Density is the most misunderstood parameter in Forest Pack. While instancing keeps geometry memory low, render cost scales with shading complexity, especially for foliage materials using opacity maps.

2.1 Where Performance Really Breaks

In large ArchViz scenes, the cost hierarchy is clear:

1. Material and opacity calculations (highest cost)
2. Total rendered instance count
3. Source geometry resolution (lowest impact)

Over-dense scattering multiplies shading calculations across millions of instances, quickly dominating render time—even on powerful render farms.

2.2 Efficient Density Strategies

Production-proven practices include:

• Use dense distribution maps and control coverage with Density X/Y Size.
• Randomize translation to avoid grid patterns.
• Scatter vegetation patches, not individual blades, for very large areas.

Viewport density is not reliable due to display limits. Final density must always be verified with test renders.

2.3 Why Early Density Decisions Matter

Density choices made early determine final render time, memory stability, and total render cost on distributed systems. Professional pipelines validate density on small test areas, then scale settings across the full environment.

3. LOD, Camera Clipping, and Distance-Based Scattering

Large environments demand view-dependent optimization.

3.1 Forest LOD (Level of Detail)

Forest LOD swaps geometry and materials based on distance from the camera or screen size.
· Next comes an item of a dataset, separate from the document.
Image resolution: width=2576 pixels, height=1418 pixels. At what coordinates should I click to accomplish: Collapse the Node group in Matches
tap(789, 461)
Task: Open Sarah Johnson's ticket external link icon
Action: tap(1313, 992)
High-cost materials are replaced with simplified shaders or billboards as objects recede. Variation parameters smooth transitions and avoid visible popping in animations.

3.2 Camera Clipping (Camera Culling)

Camera culling removes instances outside the active camera frustum, dramatically reducing rendered item count. For animations, Expand and Back Offset parameters prevent popping at frame edges by maintaining a slight buffer.

3.3 Distance-Based Scattering

Distance limits prevent scattering beyond visually meaningful ranges. In large scenes, instances beyond atmospheric or depth-of-field limits contribute nothing to final image quality but still consume render resources.

4. Preparing Forest Pack Scenes for Render Farm Submission

Most Forest Pack failures on render farms are not caused by complexity—but by pipeline inconsistency.

4.1 Common Distributed Rendering Issues

• Plugin version mismatches across nodes.
• Local file paths inaccessible to render machines.
• Missing external vegetation textures.

4.2 Pre-Submission Best Practices

Before submitting:

1. Use UNC paths for all textures and proxies.
2. Verify identical Forest Pack versions on all nodes.
3. Enable LOD and camera culling.
4. Switch Forest Pack display to Point Cloud mode.
5. Run a small distributed test locally.

4.3 How Render Farms Handle Heavy Forest Pack Scenes

Professional render farms rely on Forest Pack’s procedural instancing efficiency. Geometry is generated at render time, not transferred as millions of meshes. However, long sequences still demand disciplined optimization. Scenes with well-managed density, LOD, and culling render more predictably and scale better across nodes.

Conclusion

Forest Pack performance is not about polygon count—it is about scattering logic, density discipline, and view-based optimization. When scenes grow beyond local hardware limits, properly prepared Forest Pack environments are exactly what professional render farms—such as Super Renders Farm—are designed to handle efficiently.